Ever since that day in his study with the afternoon sun golden on his books, I have written. Day after day I write to raise money and there is one word I use with the greatest of care when writing about raising money in our churches and our social profit agencies. It is a very important word and one I now commend to you. A gift of sorts. The word, as seemingly unimportant as was that drop of ink, is the word “THROUGH.”
When you are writing or speaking to people whom you hope will one day invest in your mission with their philanthropy, use the word “through” and not simply the word “to.”
It may seem silly and small. A detail. Nitpicking even. But this one word changes everything when we are raising money for our mission. Here is what I mean…
Whether writing or speaking to ask for the gift or writing and speaking to thank someone for a gift given, use the word “through” and not just the word “to.” Usually I hear people say, “We hope you will give a gift TO our church or TO our non-profit.” Or they might say “I am asking you to give a gift TO our budget or our fund.” This kind of careless use of language betrays what may indeed be a reality, but this idea that people give money “to” your church or non-profit is nothing more than institutional narcissism.

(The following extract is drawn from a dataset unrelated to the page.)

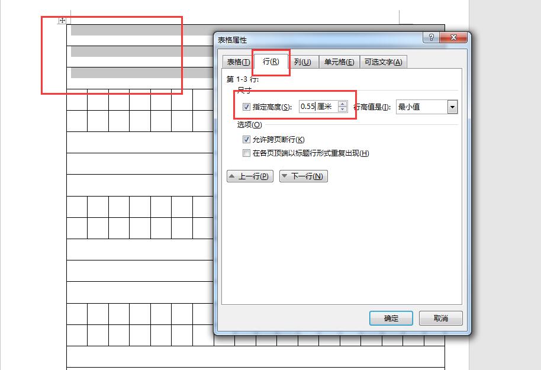Disable 允许跨页断行 option
Screen dimensions: 541x370
point(246,140)
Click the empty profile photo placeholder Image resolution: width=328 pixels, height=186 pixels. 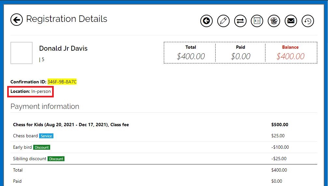pyautogui.click(x=21, y=53)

True, your institution is raising money. Donors do not care if you have a campaign goal. They do not care if your salary depends on your fundraising. They do not care about its need for salaries, money for the electricity bill, and money for the building mortgage. That is NOT the use for which people are giving their money. They are giving their money to make mission happen. They are giving their money for change and to ease human and planetary suffering. They are giving their money not TO your church but THROUGH your church to its mission. So, use that language. Clarify that to which they are giving their money.
One does not say ‘Will you give $1,000 to our church?” Rather, one says “Will you help change the lives of people experiencing homelessness by giving through our church to the mission we are seeking to fund of easing the suffering of those experiencing homelessness?” or “Will you invest by giving through our church to our mission which is to ….?”
It is true that many churches and a few non-profits do not have missions worthy of an investment. Here, the survival of the mission-fittest will come into play. If your church’s mission is little more than a club for worship, well, you may find that people with money will indeed not invest. But if your church or non-profit is actively doing the kinds of things Jesus would actually recognize – well then, people will indeed invest in your church’s budget. But they will only give THROUGH your church TO people suffering in body, mind or spirit. So, if you want to raise money, then ask them with great care in the words you use.
Like a chalice for wine or a paten for bread, the church is nothing more than a vessel for the communication of Jesus to people who hunger for living water, healing wine and nourishing bread. Your church’s organization, budget and buildings mean nothing except that they are vessels for your mission. So ask for money to fund mission, not budgets or titles or liturgy or ecclesial empire-building. Ask that people give THROUGH you, not TO you. And to real mission…mission Jesus would be able to recognize as that about which He was speaking day-in a day-out.